People Power is alive and well. And in the time since we started this post, went out to a meeting and then returned, it has been confirmed that The Warehouse has a corporate conscience as well, and that Whitcoulls will make an announcement tomorrow. That's good news indeed.
13 comments:
People power!? Suits you sir! Better than Simon Power, but not quite as all powerful as a higher power huh?
People should be put in their places. Not a peep from my peeps on this one.
Sad. I would not have bought the book but don't feel that I have any rights to determine what my neighbours read. One wonders if the curvature of the earth would have become common knowledge if the flat earth society (AKA RC Church of the day) had got their way.
sad
Sorry Penny; this thread is not about corporate corruption, about which your views are well known.
Please stick to the topic, and leave out all the autobiographical stuff; it spoils things for readers.
Wishart is free to write and publish the book, Paperplus and Warehouse are free to decide whether they wish to sell it.
From where I stand, I cannot see a difference between this facebook group calling for the ban of a book and the Nazis burning books.
What's next, rounding up authors and burn them on the stake because we don't agree with what they do??
Just some food for thought.
Slight difference Anon; the group isn't calling for a ban (compulsory); it's advocating a boycott, which involves choice. If people choose to buy the book, that's fine. I don't intend to.
And what if the book is the greatest "don't do as I did" testimony the country has ever seen?

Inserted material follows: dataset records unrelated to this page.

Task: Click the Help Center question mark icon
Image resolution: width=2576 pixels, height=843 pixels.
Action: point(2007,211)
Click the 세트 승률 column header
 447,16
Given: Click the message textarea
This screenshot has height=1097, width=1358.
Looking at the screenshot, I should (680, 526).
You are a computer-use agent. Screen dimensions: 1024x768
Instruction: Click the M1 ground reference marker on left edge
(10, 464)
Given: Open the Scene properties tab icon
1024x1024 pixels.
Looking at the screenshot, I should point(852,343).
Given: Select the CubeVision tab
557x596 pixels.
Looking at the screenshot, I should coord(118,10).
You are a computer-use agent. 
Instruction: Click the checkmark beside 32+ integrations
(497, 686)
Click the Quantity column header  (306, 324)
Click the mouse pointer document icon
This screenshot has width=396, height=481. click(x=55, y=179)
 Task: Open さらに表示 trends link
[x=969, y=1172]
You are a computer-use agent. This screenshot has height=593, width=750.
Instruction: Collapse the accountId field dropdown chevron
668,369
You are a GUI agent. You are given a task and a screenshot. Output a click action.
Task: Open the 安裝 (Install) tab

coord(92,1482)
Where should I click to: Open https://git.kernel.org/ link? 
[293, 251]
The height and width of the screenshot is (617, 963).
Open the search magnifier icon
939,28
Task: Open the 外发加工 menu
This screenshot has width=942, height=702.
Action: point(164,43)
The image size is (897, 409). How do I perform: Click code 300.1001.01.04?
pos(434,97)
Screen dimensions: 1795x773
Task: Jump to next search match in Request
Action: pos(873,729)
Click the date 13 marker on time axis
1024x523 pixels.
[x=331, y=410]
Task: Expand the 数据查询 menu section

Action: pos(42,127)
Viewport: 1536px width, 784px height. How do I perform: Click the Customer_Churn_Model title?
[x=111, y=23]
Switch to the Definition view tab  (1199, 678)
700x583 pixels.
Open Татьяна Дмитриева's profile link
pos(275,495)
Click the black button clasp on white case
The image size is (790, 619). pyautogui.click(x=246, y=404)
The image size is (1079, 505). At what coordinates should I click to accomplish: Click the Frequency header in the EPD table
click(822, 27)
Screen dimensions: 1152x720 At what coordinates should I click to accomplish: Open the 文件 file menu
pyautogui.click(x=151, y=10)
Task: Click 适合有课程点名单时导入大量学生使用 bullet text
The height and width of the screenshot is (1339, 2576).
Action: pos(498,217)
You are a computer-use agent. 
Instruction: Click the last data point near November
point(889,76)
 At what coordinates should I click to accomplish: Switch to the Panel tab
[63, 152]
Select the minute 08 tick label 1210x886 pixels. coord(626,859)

Quite frankly, I find opposition to this book bizarre, especially when you consider no one has even read it.
Hey Iv2 we will have to agree to differ.
My belief in "free speech" is pretty well entrenched although there are still some things I would support banning bad as this is it doesn't make it for my line in the sand.
Free speech isn't compromised GD. if people want to buy the book, they can. Conversely, if bookstores don't want to stock it, that's fine too.all this campaign is doing is encouraging people not to buy the book; no-one's talking of banning it.
I am with Anonymous(6.47pm).I probably would not have bought this book. However the way this boycott has developed concerns me,so I now intend to buy it. The internet has been great force for getting information into the public domain which in days prior to the internet would have been suppressed. Here we have the internet being used in an attempt to suppress information. In the end I doubt if it will succeed. But it is worrying.
Pressurizing the major retailers not to stock the book is a de facto ban. The only way you can now purchase the book is directly from Ian's publishing company, effectively eliminating casual purchase. If people objected to the book, they simply should not have bought it.
There have been a number of incidences in the past where Christians have objected to a book being sold, only to be loftily told that free speech is paramount. Suddenly free speech is not worth a damn because the objections are ideologically, instead of religiously motivated. This smacks of hypocrisy to me
I have always maintained that an author has the right to print and sell what he likes. If I think it is objectionable, I also have the right to say why I object and why I think it is wrong. Attempting to suppress a writing merely lends it legitimacy and mystique.
I'll warrant a lot of people who have expressed outrage and have pressured book retailers not to stockm the book have also vocally claimed support for Voltaire.